Here are more interesting facts about buck signpost communication taken directly from QDMA’s Whitetail Report. For more information like this, download the 2009 through 2012 reports, and keep on the lookout for the 2013 Whitetail Report, which will be available in the beginning of the New Year:
• Pheromones deposited at signposts (rubs and scrapes) by mature bucks may have a “bio-stimulating” or trigger effect on the breeding season.
• Older bucks may also produce “controlling” or “priming” pheromones that yearling bucks are not physically mature enough to produce.
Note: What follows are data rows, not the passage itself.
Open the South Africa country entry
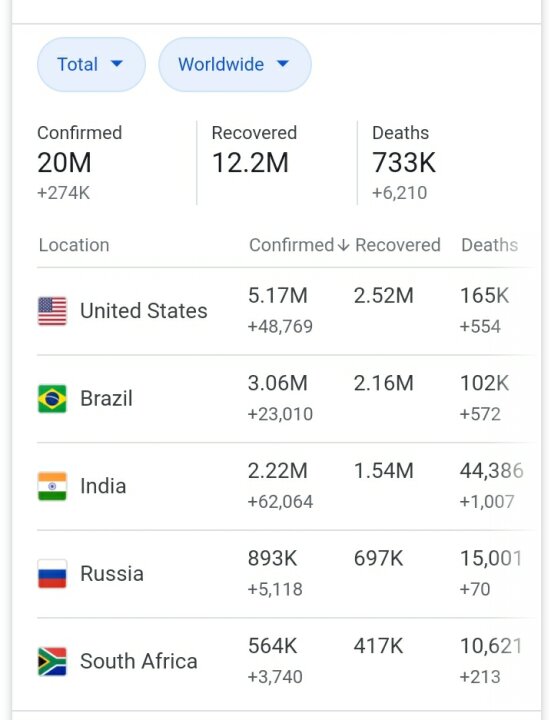551x720 pixels. pyautogui.click(x=286, y=661)
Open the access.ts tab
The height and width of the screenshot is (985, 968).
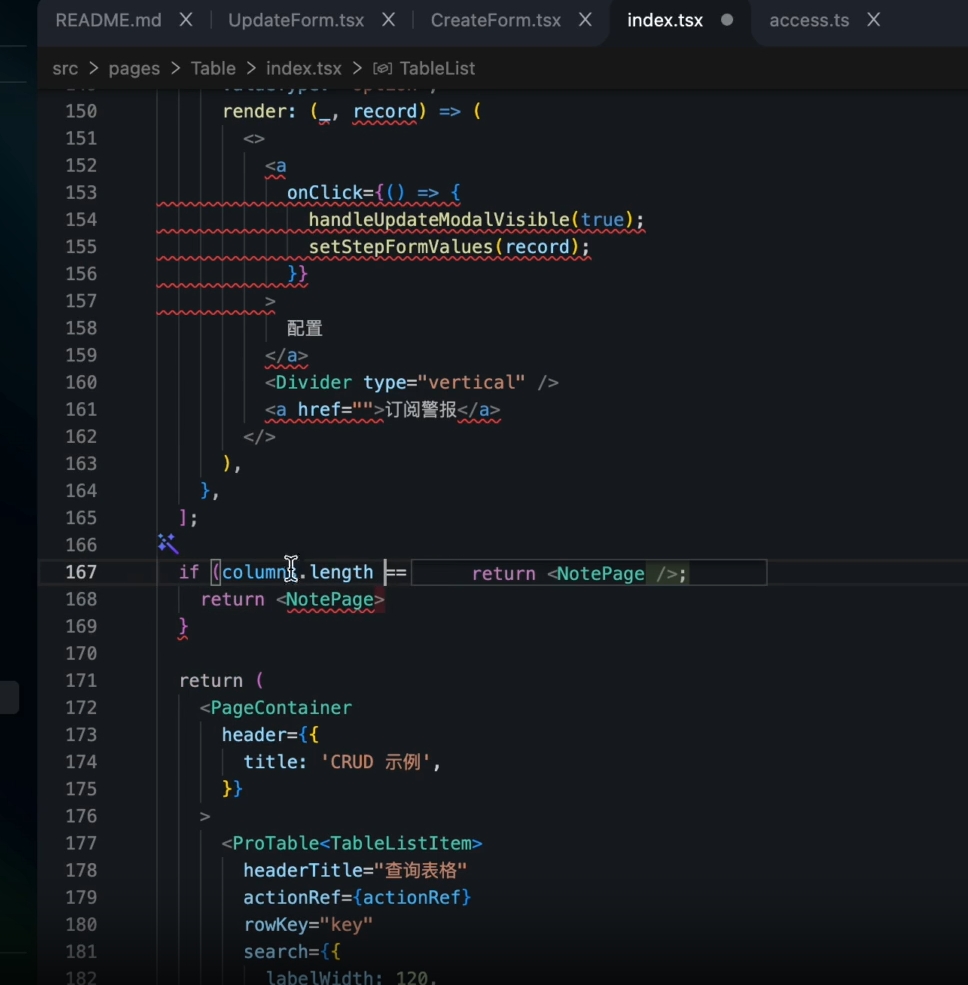click(x=808, y=20)
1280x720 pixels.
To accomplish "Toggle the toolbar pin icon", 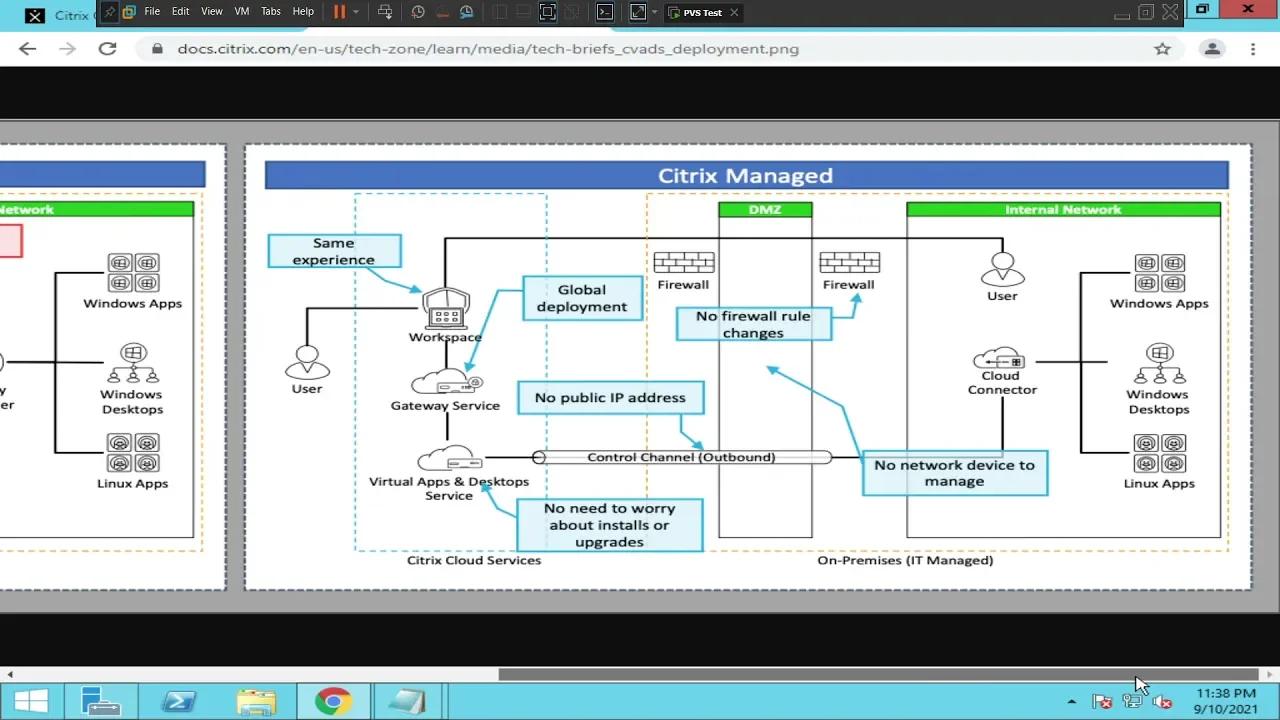I will pos(109,12).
• Areas with mature bucks can have 10 times as many rubs as areas without them.
• Mature bucks make about 85 percent more scrapes and 50 percent more rubs than yearling bucks.
• Bucks of all ages use scrapes, and any given scrape is likely to be used by many individuals.
• Scraping activity peaks just prior to peak of the rut, but active scrapes may be found over several months.
• Scrapes only a couple hundred yards apart may be used by completely different groups of bucks, which brings into question the idea of a “scrape line.”